Hiking a hot, sunny trail
            1.6 miles into the hike, you reach the connector trail that connects the Cross Refuge Trail and the Grassy Point Trail.  Turn right to head for the Grassy Point Trail.  A small stand of coastal oak trees provides some welcome shade on a hot sunny day.  When you reach the wide gravel Grassy Point Trail at a T-intersection, turn right to head for Grassy Point.
            The trail curves left as it heads out Grassy Point, a peninsula that sticks well out into Ninigret Pond.  Interpretive signs tell of this land’s agricultural history before it became a naval base.  When this area was first settled in the 1600’s, the flat, fertile, rock-free glacial outwash that now surrounds you was some of the best farmland in the area.  Large plantations grew everything from corn to vegetables to potatoes, and profitable grazing and fishing industries also thrived here.
            2 miles into the hike, you reach Grassy Point.  Views into Ninigret Pond extend in three directions, and a provided pair of binoculars allows you to identify wildlife at a distance.  A bench provides a nice spot to rest and enjoy the scenery just past the midpoint of the hike.
View from Grassy Point
The trail ends at Grassy Point, so your next move is to turn around and retrace your steps back up the peninsula.  Where the connector trail exits left, continue straight to stay on the Grassy Point Trail.  At 2.4 miles, you need to angle left to begin heading back toward the trailhead.  If you wanted to extend your hike, the trail going right leads a short distance to another view of Ninigret Pond that is similar to the one you obtained earlier.

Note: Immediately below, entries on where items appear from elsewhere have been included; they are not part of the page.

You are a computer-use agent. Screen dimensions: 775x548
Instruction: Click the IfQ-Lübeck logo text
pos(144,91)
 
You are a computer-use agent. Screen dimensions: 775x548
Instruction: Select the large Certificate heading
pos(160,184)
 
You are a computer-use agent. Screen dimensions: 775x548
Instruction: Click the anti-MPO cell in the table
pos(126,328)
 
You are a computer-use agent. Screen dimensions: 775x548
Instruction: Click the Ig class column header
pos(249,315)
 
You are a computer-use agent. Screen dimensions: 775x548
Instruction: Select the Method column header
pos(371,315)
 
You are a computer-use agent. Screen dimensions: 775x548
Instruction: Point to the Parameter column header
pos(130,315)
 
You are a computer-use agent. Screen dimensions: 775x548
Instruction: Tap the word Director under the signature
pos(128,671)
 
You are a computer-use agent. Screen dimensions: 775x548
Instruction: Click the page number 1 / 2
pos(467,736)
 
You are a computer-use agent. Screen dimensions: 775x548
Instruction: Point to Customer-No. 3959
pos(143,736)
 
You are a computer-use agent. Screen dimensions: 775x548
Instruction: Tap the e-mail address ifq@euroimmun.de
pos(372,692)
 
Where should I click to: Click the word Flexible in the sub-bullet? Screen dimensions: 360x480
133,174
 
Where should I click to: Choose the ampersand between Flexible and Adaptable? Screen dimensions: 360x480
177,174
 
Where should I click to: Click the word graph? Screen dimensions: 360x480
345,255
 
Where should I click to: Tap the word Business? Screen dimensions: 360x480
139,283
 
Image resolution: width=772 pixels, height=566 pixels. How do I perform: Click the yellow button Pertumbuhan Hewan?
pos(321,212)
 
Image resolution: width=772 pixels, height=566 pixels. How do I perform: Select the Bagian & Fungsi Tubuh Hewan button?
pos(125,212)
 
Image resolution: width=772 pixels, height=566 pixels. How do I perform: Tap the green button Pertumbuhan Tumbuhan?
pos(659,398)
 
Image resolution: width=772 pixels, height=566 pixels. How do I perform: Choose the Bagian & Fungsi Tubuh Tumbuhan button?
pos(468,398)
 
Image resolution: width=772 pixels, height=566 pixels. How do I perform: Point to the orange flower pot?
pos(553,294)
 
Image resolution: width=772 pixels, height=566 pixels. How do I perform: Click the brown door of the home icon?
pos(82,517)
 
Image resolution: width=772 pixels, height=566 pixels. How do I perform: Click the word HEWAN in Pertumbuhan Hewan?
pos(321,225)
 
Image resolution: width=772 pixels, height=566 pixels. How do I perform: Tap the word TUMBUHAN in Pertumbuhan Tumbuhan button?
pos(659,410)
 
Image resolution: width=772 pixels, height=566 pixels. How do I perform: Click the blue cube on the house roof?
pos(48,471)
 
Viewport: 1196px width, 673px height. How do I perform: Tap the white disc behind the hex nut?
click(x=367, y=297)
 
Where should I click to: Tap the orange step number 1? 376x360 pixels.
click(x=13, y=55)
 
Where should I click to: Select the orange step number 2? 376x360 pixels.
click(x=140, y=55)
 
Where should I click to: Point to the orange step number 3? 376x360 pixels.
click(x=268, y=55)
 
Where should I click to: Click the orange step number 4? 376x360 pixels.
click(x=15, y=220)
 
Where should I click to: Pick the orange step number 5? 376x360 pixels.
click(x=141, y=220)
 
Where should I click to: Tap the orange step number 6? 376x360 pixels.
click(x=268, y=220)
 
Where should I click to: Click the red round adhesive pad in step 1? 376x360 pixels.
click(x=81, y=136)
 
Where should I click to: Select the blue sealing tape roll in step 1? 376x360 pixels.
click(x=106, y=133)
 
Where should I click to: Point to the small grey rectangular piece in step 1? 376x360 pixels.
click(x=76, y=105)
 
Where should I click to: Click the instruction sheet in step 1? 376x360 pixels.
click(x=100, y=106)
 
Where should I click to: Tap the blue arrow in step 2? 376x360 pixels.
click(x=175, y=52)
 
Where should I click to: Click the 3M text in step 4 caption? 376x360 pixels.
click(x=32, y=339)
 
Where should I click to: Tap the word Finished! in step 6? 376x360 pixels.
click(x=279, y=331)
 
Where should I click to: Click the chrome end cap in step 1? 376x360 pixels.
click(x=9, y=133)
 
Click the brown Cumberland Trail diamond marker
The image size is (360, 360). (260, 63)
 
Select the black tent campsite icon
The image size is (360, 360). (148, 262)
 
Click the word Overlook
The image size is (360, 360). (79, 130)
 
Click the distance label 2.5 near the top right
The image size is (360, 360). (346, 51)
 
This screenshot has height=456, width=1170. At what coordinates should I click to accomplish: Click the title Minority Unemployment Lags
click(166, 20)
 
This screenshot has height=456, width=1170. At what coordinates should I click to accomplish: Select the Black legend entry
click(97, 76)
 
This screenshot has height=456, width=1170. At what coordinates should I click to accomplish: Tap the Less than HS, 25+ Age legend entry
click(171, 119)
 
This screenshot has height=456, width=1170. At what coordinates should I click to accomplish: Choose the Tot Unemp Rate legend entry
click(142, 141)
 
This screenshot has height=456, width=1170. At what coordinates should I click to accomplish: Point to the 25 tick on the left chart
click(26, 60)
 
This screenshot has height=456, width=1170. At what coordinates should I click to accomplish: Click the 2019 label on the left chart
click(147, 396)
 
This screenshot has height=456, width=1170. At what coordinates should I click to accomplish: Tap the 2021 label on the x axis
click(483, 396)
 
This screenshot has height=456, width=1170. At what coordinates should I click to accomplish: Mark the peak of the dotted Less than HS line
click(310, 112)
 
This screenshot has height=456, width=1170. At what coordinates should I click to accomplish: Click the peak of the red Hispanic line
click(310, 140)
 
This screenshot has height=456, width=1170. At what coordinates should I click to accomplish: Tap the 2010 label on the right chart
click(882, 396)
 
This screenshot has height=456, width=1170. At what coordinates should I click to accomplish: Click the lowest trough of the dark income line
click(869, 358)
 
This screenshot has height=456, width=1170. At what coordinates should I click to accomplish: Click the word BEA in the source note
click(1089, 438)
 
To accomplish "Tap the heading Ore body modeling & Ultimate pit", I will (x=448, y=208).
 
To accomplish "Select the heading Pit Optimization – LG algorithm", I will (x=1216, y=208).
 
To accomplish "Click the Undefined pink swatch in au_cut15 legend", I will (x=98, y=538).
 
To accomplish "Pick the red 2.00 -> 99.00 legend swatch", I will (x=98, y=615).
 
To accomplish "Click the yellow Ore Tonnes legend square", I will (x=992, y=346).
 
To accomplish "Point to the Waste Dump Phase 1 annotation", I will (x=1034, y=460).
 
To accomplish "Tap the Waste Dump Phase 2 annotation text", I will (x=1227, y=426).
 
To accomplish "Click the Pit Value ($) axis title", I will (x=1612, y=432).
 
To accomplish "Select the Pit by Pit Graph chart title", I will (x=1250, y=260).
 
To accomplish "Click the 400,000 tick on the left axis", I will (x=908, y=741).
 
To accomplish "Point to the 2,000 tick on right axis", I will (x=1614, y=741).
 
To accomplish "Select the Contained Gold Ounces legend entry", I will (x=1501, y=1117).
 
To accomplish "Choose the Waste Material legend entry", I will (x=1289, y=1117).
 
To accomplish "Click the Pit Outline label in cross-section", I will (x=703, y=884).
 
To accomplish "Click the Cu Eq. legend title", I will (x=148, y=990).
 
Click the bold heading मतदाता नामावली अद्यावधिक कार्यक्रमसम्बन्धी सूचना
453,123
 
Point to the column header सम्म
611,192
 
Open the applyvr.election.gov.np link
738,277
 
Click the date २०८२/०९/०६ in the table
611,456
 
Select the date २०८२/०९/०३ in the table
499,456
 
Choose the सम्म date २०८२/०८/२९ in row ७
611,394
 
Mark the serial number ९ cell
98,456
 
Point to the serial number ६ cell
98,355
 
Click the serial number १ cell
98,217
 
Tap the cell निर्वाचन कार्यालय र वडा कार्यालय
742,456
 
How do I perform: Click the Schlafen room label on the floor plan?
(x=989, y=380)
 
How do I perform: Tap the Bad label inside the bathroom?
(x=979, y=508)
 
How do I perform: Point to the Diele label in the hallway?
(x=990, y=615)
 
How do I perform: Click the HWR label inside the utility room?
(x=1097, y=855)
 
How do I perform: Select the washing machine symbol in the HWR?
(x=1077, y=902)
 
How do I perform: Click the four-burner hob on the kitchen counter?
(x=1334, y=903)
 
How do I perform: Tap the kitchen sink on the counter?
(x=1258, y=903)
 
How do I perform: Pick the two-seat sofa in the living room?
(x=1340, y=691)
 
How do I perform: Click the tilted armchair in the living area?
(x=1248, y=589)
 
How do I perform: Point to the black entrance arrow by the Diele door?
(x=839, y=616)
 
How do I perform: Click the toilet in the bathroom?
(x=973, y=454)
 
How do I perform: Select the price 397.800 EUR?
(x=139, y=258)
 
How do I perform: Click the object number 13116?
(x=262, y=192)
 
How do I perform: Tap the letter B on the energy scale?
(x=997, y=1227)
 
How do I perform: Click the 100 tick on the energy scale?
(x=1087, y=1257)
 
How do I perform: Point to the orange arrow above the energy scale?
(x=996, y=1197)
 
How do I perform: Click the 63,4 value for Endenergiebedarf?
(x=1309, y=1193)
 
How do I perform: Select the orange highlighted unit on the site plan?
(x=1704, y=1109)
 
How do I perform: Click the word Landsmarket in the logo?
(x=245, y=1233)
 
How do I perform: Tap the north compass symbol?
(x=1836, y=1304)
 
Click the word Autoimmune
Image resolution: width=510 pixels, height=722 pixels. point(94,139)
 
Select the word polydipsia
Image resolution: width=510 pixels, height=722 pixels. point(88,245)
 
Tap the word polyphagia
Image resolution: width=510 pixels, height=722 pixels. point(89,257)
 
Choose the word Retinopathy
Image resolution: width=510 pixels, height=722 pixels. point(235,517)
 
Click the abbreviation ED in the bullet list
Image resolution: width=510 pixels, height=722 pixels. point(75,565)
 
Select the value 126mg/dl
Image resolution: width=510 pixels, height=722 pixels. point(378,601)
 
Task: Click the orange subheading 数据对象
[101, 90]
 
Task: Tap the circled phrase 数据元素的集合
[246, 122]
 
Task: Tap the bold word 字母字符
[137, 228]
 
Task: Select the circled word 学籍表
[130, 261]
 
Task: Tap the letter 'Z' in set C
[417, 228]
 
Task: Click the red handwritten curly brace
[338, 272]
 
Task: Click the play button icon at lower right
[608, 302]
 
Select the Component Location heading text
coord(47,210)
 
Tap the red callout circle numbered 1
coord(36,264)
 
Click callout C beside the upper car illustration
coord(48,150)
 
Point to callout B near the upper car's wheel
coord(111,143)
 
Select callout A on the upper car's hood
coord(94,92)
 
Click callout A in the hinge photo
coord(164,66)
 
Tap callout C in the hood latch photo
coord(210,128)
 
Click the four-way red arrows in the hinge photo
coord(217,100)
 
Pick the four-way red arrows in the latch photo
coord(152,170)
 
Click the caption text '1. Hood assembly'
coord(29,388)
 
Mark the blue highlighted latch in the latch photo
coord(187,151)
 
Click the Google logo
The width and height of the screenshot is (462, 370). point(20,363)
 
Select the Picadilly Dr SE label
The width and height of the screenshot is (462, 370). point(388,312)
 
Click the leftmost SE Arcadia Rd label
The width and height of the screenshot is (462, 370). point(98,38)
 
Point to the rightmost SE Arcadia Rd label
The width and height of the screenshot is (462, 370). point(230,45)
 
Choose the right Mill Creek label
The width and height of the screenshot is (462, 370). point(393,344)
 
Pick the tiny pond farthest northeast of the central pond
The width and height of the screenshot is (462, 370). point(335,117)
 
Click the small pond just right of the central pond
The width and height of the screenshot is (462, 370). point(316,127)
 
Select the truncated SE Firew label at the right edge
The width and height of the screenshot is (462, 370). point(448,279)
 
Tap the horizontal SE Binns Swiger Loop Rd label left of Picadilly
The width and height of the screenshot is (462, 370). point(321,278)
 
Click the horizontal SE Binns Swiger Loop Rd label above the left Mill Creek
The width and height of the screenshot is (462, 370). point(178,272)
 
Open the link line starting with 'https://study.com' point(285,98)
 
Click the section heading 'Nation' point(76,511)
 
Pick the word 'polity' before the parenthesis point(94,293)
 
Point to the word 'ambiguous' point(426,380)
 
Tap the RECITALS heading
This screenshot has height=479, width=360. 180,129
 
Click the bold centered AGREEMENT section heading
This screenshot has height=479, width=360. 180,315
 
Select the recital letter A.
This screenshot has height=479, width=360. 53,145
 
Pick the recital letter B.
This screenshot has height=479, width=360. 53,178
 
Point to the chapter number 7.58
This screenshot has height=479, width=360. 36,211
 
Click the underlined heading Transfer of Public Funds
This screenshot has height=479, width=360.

Very quickly you step onto asphalt that is the end of old airbase runway 30, the longest runway at the airbase.  Large white painted numbers “30” designed to be seen from the air can still be made out on the ground.  2.5 miles into the hike, you reach the paved east parking lot.  To begin the final segment back to our (west) parking lot, walk directly across this parking lot and pick up the paved Charlietown Runway Trail.  A sign warns of ticks, but they should not pose a problem if you stay on the trail.
Runway 30
As its name suggests, the Charlietown Runway Trail traces the entire 0.8 mile length of old runway 30.  As such, the paved trail is completely flat and almost dead straight.  The facilities of adjacent Ninigret Park can be seen to the right as you hike along the refuge boundary.  Reaching the west parking lot located at the other end of the Charlietown Runway Trail signals the end of the hike.